Childhood Antibiotics and Asthma

May 25, 2015

It seems these days that antibiotics are given out like candy. While there is certainly a time and place for them, many doctors won’t even bother to check if an infection is bacterial (which will typically respond well to antibiotics) versus viral (which won’t respond to antibiotics at all, or may even hinder the body’s ability to fight the infection). Much of this comes from patients insisting on antibiotics and shopping around until they find a doctor who will prescribe them and so some doctors have just taken to giving them out on the grounds that a patient will get them eventually, so why not from them? However, when it comes to one’s children, parents are naturally extremely cautious and even if they wouldn’t request antibiotics for themselves, are more likely to for their children. But in these developing children, are there any potential lasting affects to such antibiotic regimens?

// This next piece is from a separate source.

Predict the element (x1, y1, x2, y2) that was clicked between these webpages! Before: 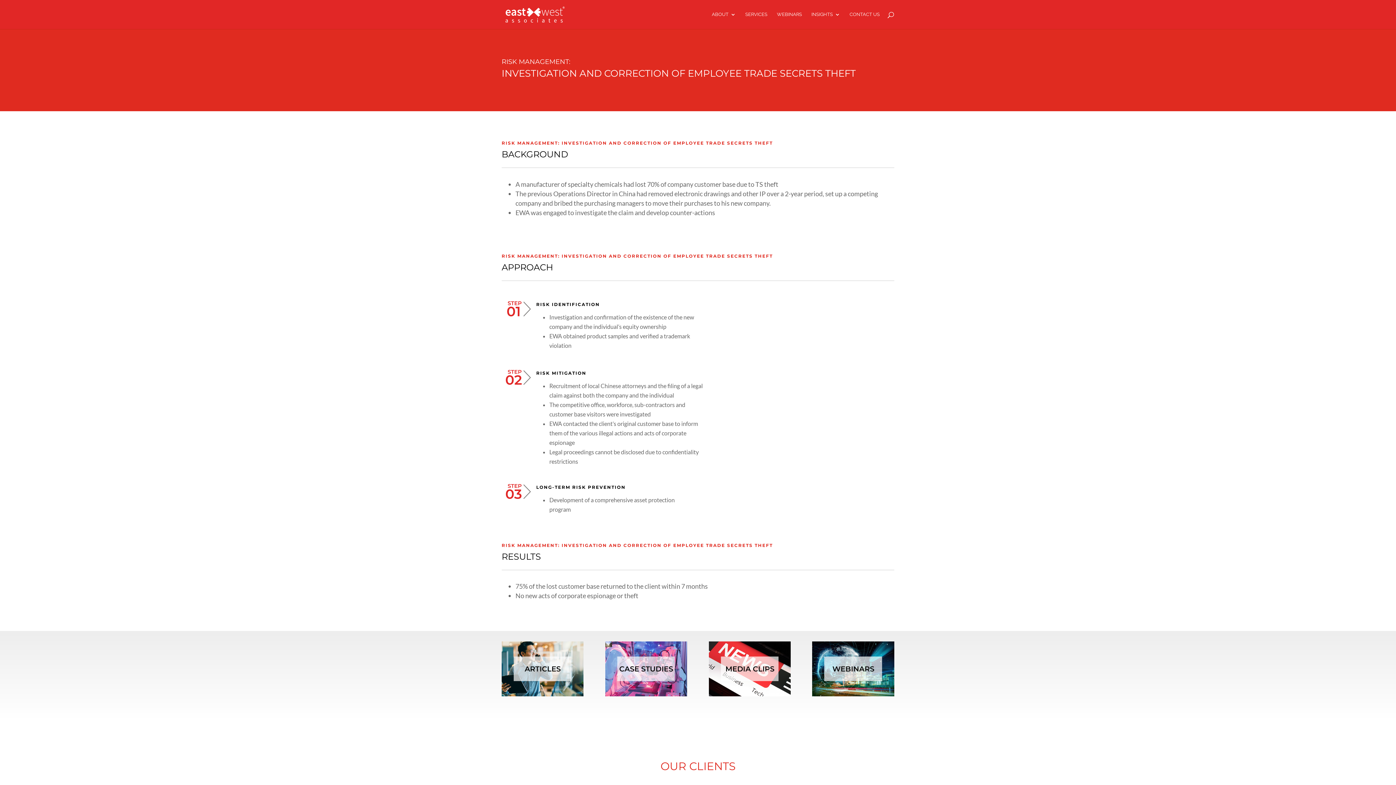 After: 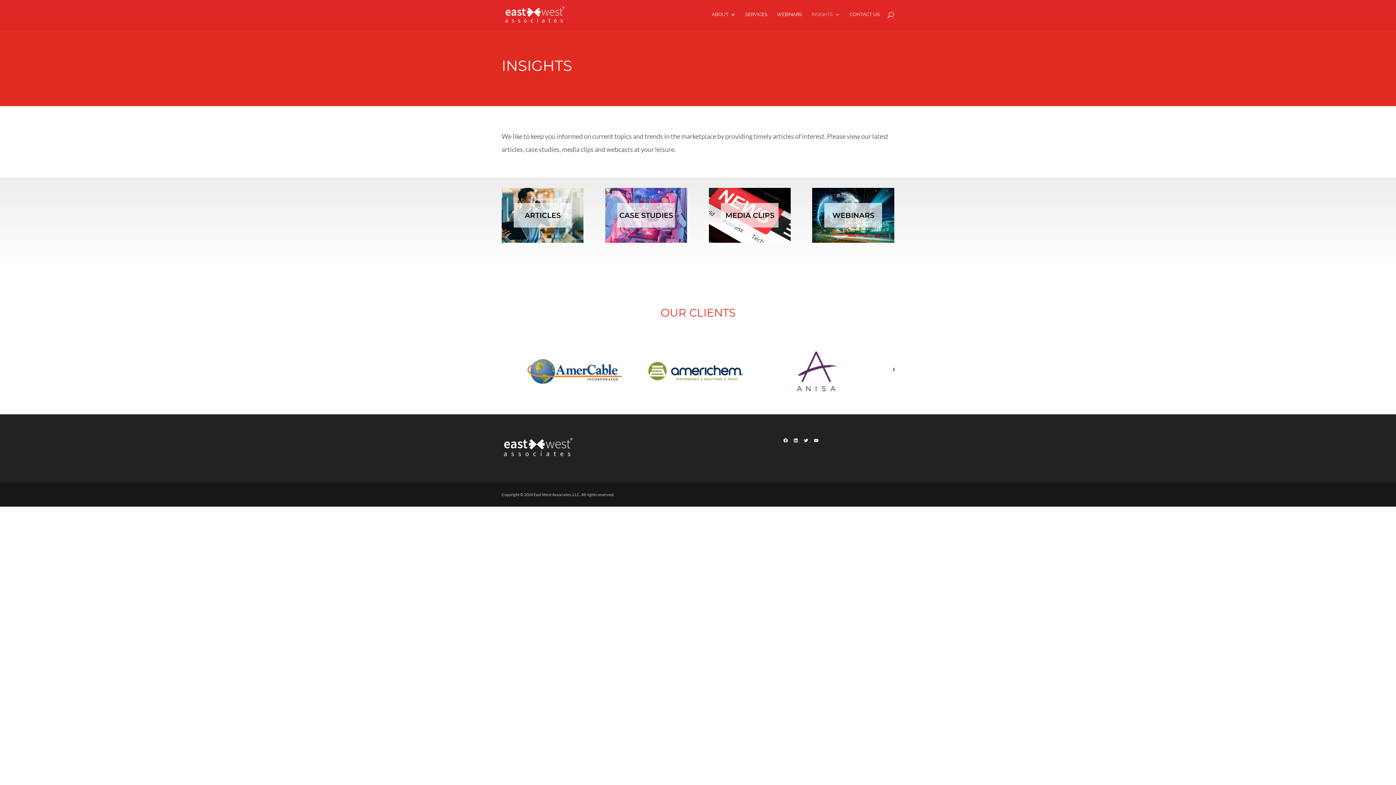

In the June 2005 issue of “Journal of Allergy and Clinical Immunology” there was an article titled, “Antibiotic exposure in early infancy and risk for childhood atopy”. Atopy is essentially a broad term for allergies and other hypersensitivity reactions including asthma. In the study, 448 children born from 1987-1989 were examined at birth and had a follow-up at the age of 6-7. In the follow-up exam, they were allergy tested and compared histories of antibiotic use.  For “susceptible children”, antibiotic use was found to considerably increase the risk of atopy. One course raises the risk by 159%, two to 387%, and three courses to 415% with some groups of children having the risk increased by as much as 1920%. The primary suspected reason for this is the well-known fact that antibiotic use affects gut flora; the body’s natural and helpful bacteria in the stomach and intestines which assist in digestion.

What’s also interesting to note though, is what the definition of “susceptible children” was. Due to previous studies, it’s been found that decreasing the exposure to potential infections early in life leads to increased risk of allergies and asthma as well. Likewise, breastfeeding, due to providing the child with natural antibodies, also reduces the risks of allergies and asthma, so “susceptible children” was defined as ones with fewer than two pets in the household and with certain patterns of breastfeeding.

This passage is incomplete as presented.